A direct contact heat exchanger is a highly effective device for transferring heat between two immiscible fluids while they are flowing co-currently or countercurrently inside a column. The main feature of the direct contact heat exchanger is that it permits a confident contact between a hot fluid and a cold fluid. However, a number of different methods have been used to define the type of direct contact heat exchanger, including layer type, where the hot fluid is stagnant while the cold fluid flows on top, and a spray type, where one of two fluids is injected into the other. Generally, there are two types of spray column, depending on which injection technique is being used: an integrated type and a split type. In the former, the cold fluid is dispersed from the bottom of the column into a hot fluid, whereas in the second one, the hot fluid is pumped in countercurrently with the flowing cold fluid [1].

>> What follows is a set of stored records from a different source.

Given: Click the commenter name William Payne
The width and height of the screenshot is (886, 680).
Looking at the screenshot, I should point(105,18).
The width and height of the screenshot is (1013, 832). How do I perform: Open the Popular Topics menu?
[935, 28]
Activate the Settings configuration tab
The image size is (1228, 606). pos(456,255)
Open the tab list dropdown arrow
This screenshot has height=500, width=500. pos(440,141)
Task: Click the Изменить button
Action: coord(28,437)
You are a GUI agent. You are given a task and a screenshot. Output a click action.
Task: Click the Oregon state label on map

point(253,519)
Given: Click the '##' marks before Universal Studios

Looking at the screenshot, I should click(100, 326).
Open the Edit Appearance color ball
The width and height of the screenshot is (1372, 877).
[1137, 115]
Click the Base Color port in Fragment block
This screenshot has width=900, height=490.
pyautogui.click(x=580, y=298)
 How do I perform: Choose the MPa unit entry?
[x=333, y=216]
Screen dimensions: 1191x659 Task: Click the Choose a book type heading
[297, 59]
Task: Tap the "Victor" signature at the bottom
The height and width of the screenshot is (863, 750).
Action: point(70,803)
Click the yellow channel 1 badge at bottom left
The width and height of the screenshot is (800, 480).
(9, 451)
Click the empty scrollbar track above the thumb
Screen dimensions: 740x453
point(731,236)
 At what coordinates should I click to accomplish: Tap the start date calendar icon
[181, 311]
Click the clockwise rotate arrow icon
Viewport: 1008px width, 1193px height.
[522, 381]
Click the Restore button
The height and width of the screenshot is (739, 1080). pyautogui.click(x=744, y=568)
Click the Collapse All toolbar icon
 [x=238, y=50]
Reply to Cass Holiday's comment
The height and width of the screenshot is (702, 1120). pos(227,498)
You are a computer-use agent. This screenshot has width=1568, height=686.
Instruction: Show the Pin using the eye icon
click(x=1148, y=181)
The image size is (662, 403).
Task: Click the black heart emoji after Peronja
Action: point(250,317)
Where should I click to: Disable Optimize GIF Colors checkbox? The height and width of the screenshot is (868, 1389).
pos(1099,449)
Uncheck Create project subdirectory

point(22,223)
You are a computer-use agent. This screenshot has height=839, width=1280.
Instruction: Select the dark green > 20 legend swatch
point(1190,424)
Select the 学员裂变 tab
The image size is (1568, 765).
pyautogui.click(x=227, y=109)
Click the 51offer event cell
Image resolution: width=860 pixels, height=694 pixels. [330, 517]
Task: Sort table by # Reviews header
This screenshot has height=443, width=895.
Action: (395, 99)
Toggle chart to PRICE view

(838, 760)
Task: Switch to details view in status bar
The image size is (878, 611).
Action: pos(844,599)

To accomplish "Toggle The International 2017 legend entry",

A direct contact heat exchanger has several advantages over surface heat exchangers [2], such as eliminating metallic heat transfer surface between fluids which are prone to corrosion and fouling, as well as increasing the heat transfer resistance. It can be operated at very low temperature differences or heat transfer driving forces and allows lower mass flow rates of transferring fluids, convenient separation of the fluids, and a high heat transfer coefficient (about 20–100 times than single phase or surface type heat exchanger) [3]. Therefore, it can be found in several industrial applications, such as water desalination by freezing, geothermal power energy production, crystallization, waste heat recovery, energy storage systems, solar power energy, and emergency cooling of chemical and nuclear reactors [4]. Considerable attention has been paid to the area of direct contact heat exchangers in recent years, particularly when change of phase takes place, but most of the efforts have been focused on the evaporation of single drops or condensation of single bubbles.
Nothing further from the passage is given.